はんだ付けに苦戦する体験者ら はんだ付けに苦戦する体験者ら[クリックで拡大]

 続いて挑戦したのは、基板へのはんだ付け工程だ。金属(母材)をはんだごてで加熱して溶かしたものを、約10カ所の接合部分に流して接合する。熟練作業員の実演はあまりに手際が良く、一見すると簡単な作業のように思える。しかし、実際にやってみると大違いだ。体験者らは指導を受けながら挑戦するも、接合不良を起こしたり、はんだ量が過多になったりと、悪戦苦闘する様子が見られた。

はんだの量を調節するのが難しい はんだの量を調節するのが難しい[クリックで拡大]

約30分の体験時間で成功者は……?

 最後は、筐体への取り付けを体験。こちらも手本を見せてもらったが、手順が複雑で一度では覚えきれない。「ここに掛けるのですか?」「違います、こっちです」といった具合に、文字通り手取り足取り教えてもらわなければ、部品1つ取り付けることさえ困難であった。

(左)筐体への取り付けに挑戦、(右)細かく教えてもらいながらではないと難しい[クリックで拡大]
何をしたらいいか分からず助けを求める筆者 何をしたらいいか分からず助けを求める筆者[クリックで拡大]

 結局、30分以上の時間を費やしても、参加者らは誰一人として完成品を作り上げることはできなかった。同社担当者からは「そもそも最後の工程にすらたどり着いていない」と聞き、絶望すると同時に、これを量産レベルで維持する現場力に尊敬の念を抱かざるを得なかった。

完成できず。飛び出たケーブルが物寂しい 完成できず。飛び出たケーブルが物寂しい[クリックで拡大]

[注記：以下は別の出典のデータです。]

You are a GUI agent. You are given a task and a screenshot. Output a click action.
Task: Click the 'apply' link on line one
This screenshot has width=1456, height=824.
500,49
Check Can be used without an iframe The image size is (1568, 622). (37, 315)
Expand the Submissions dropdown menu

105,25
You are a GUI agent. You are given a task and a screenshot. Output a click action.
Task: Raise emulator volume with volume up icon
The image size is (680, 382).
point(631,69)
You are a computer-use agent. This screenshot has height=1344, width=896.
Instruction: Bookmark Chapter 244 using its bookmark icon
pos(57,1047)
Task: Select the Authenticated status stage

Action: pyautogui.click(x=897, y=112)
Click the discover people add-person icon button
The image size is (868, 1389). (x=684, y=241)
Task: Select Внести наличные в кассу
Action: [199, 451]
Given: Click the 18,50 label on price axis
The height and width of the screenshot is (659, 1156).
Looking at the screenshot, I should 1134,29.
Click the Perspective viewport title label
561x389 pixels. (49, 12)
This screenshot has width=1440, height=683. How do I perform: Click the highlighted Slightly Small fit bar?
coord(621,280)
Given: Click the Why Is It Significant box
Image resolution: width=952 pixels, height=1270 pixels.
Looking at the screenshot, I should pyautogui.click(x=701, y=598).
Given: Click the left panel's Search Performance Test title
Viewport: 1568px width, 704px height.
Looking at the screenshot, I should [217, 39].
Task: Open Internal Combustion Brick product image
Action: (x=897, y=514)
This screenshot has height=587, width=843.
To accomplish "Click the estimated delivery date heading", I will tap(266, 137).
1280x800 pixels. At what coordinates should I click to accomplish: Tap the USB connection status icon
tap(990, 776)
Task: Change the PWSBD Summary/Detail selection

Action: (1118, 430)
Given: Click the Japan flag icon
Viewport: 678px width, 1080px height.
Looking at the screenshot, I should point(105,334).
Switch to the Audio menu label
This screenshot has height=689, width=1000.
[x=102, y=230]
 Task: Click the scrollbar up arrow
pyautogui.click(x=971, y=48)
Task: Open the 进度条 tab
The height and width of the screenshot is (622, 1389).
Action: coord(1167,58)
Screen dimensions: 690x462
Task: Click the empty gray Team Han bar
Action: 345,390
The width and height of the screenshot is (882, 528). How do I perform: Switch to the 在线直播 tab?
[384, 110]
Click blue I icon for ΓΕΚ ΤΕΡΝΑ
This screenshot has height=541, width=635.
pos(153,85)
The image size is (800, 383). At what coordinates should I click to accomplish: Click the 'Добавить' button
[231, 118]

 今回組み立て体験に使用した上腕式血圧計は、現在の自動化ラインであれば、組み立てから梱包までの全工程をわずか数分で完了する。この体験を通じ、手作業に求められる技能の高度さと、それを代替する自動化技術の安定性をあらためて体感した。

 「現場の『知恵と工夫』こそが自動化の源泉だった。手作業での試行錯誤があったからこそ、機械に落とし込む際の最適な動作や条件が見つけられた」とオムロン ヘルスケアの担当者は語った。

 血圧計は、日々の健康管理を支える重要な医療機器である。そこに妥協やバラつきは許されない。筆者が体験したような手作業ゆえの難所を、テクノロジーの力で克服し、ヒューマンエラーを極限までゼロに近づける。この「人と機械の高度な融合」こそが、オムロン ヘルスケアの製品が世界同一品質を維持し続ける理由であろう。